Screenshot grounding data

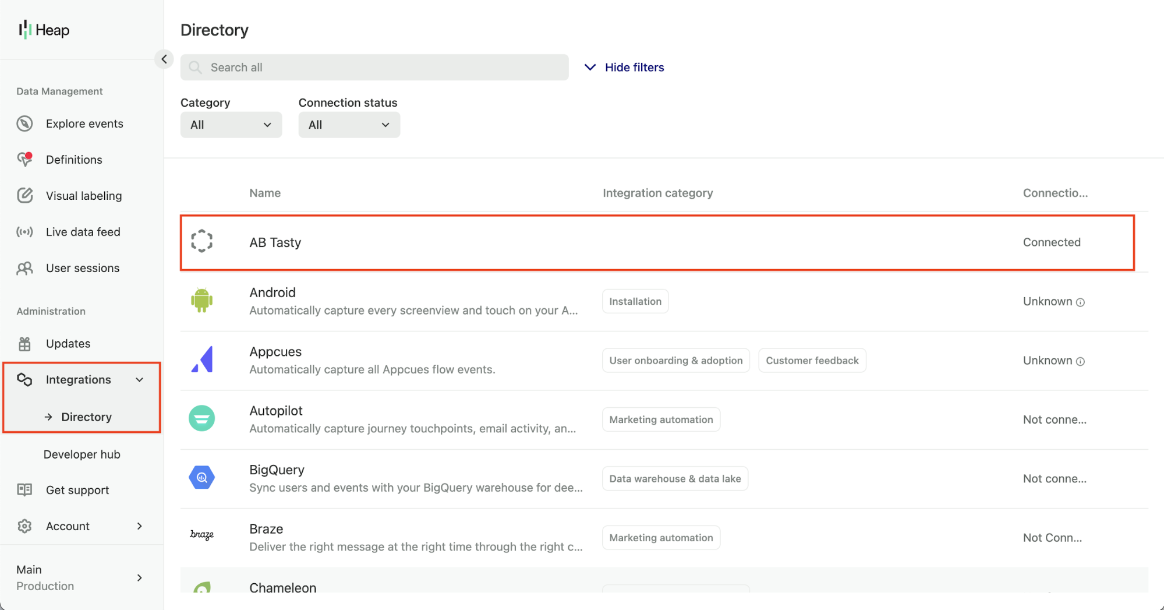Click into the Search all field
The height and width of the screenshot is (610, 1164).
pos(374,67)
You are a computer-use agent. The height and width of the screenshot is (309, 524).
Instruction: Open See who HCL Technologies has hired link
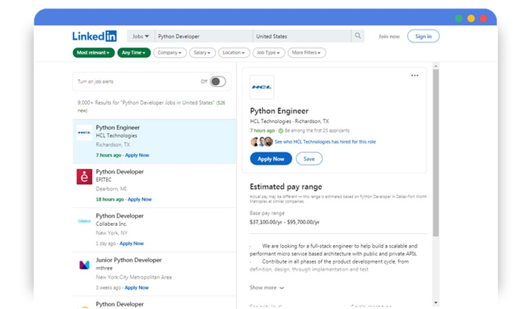[x=325, y=142]
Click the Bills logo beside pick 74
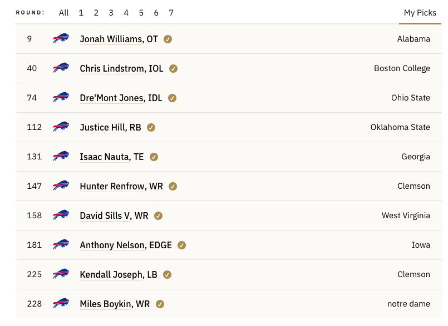 (x=61, y=97)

● **Exercise aim**:
Only the lines from the one that contains "You are a computer-use" to the end of the records, inclusive, are to be quoted exactly, with pictures excluded.

● **Expected answer**:
You are a computer-use agent. The height and width of the screenshot is (309, 524).
Instruction: Open See who HCL Technologies has hired link
[x=325, y=142]
Click the Bills logo beside pick 74
 (x=61, y=97)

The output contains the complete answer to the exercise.